EXERCISE INSTRUCTIONS:
Your answer must be the records below, given again exactly, with no pictures in it.

Records from a collection
Segment Open
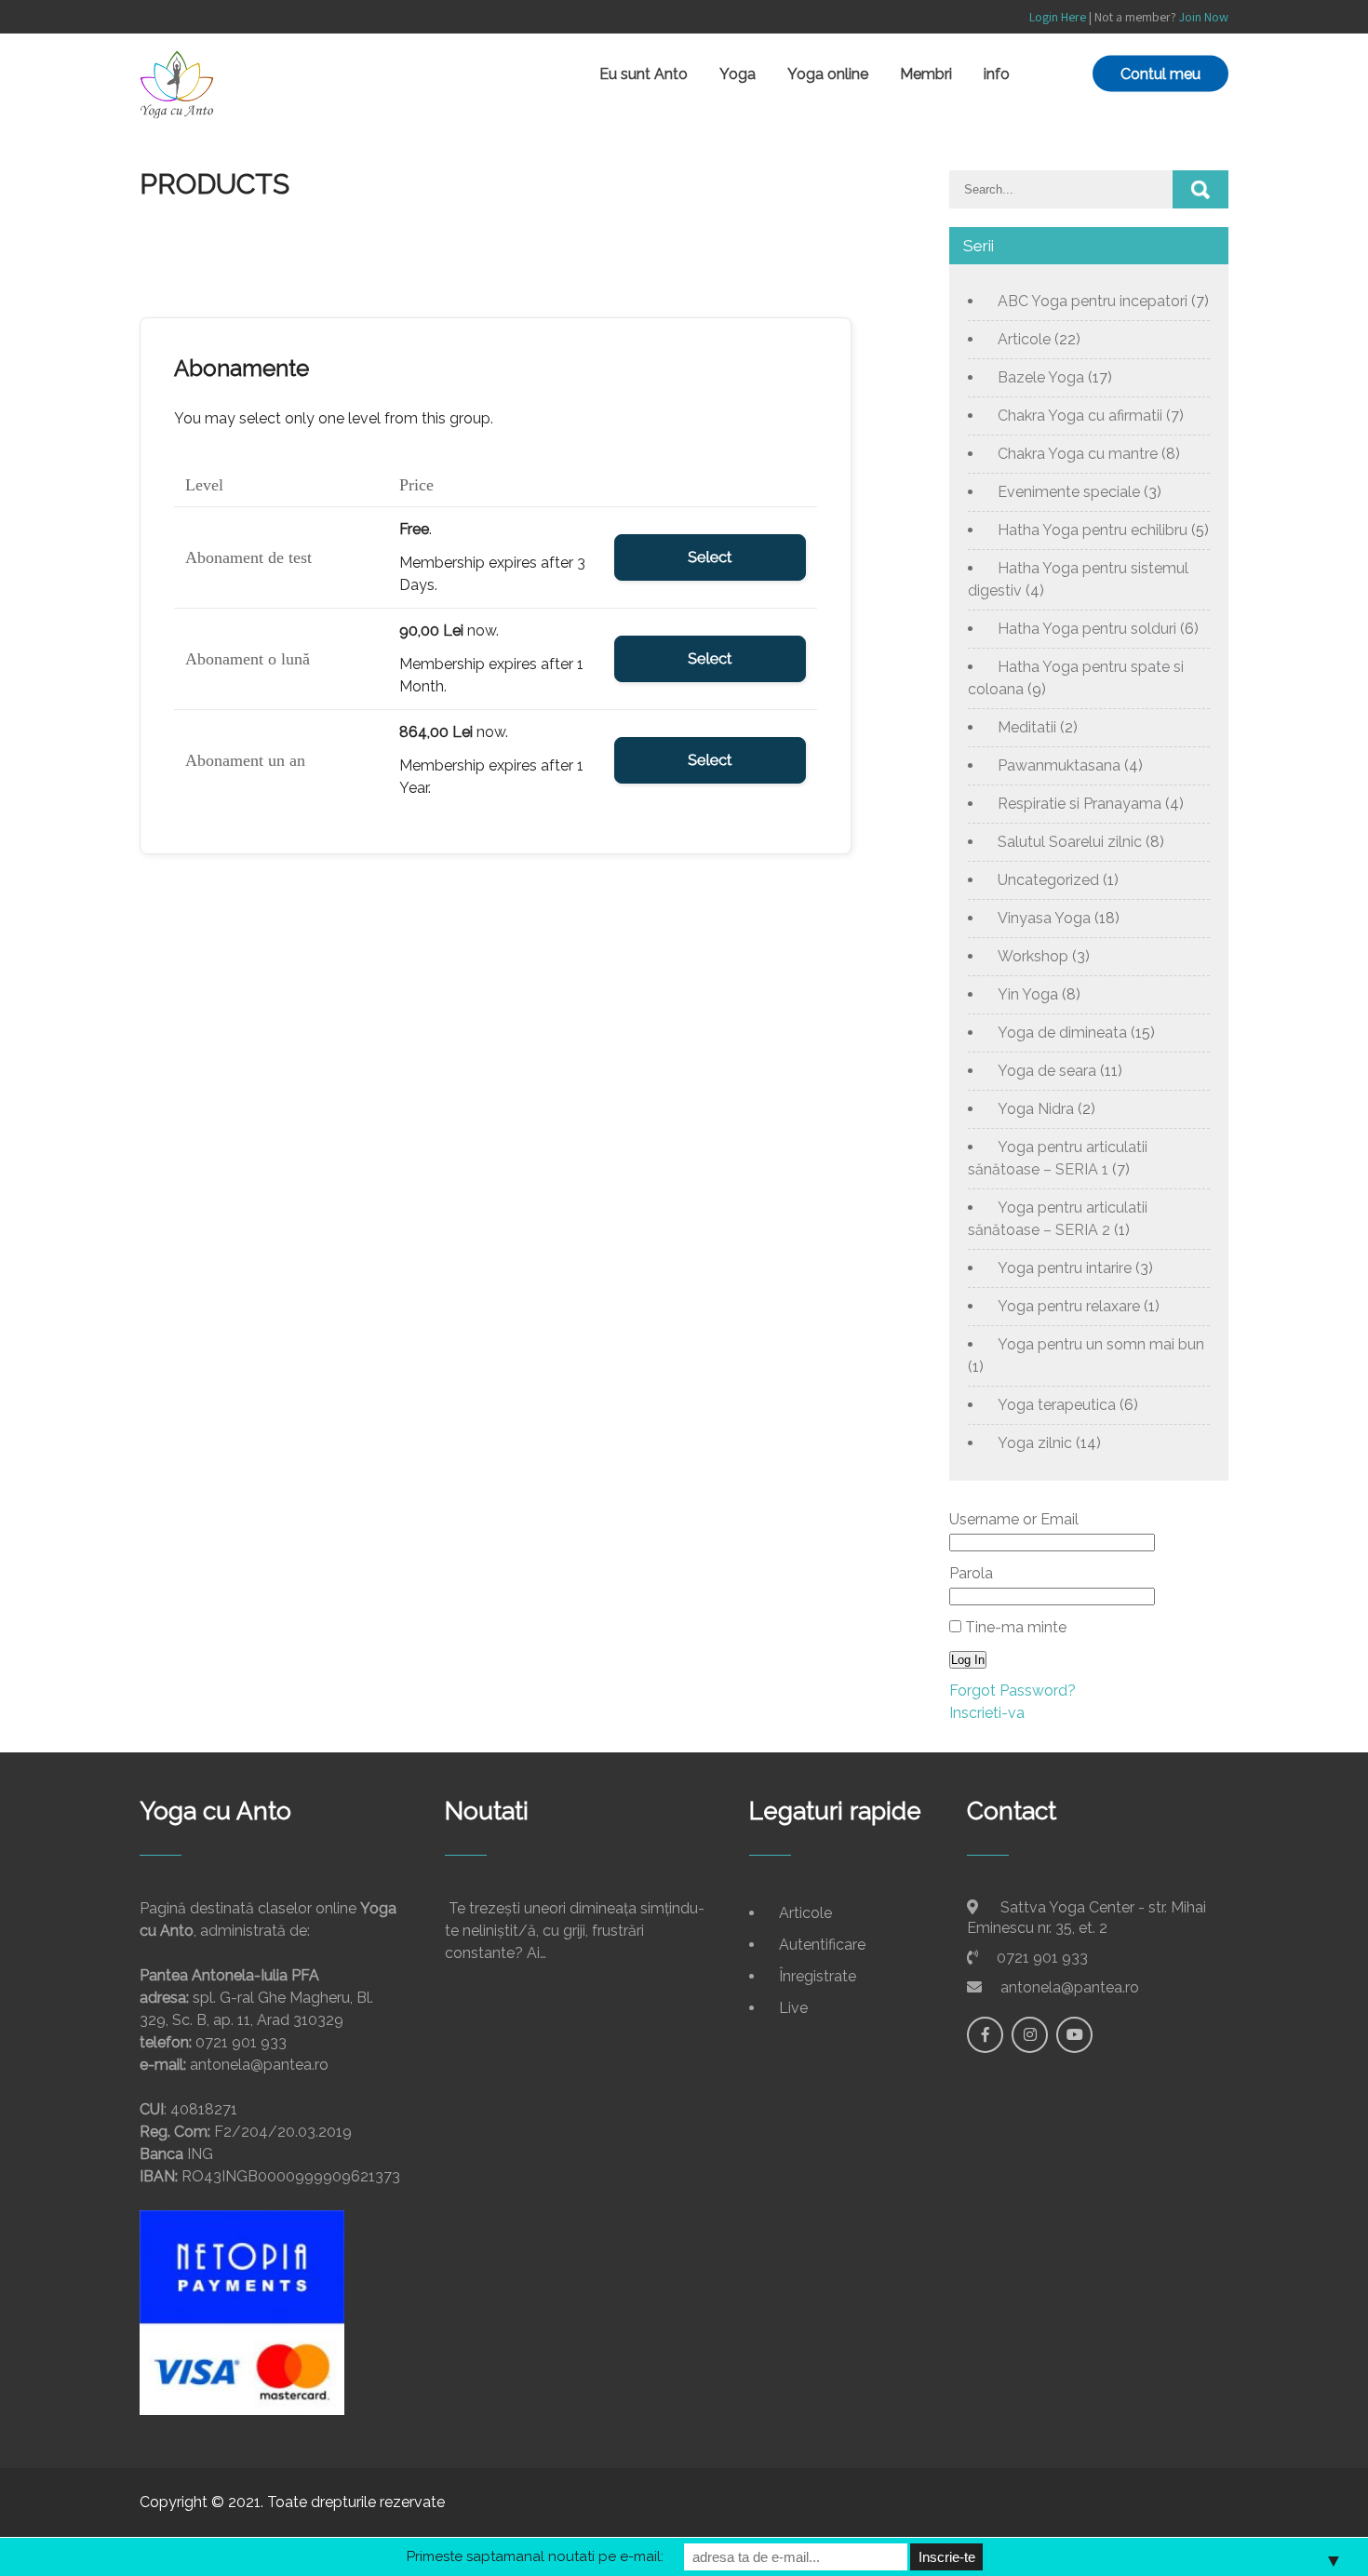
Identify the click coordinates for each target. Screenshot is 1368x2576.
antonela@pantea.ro (1069, 1987)
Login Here (1057, 16)
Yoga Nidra (1036, 1109)
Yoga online (827, 74)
Segment Closed
ANSWER:
Identify the click coordinates for each target. Screenshot is 1368x2576.
antonela@pantea.ro (1069, 1987)
Login Here (1057, 16)
Yoga Nidra (1036, 1109)
Yoga online (827, 74)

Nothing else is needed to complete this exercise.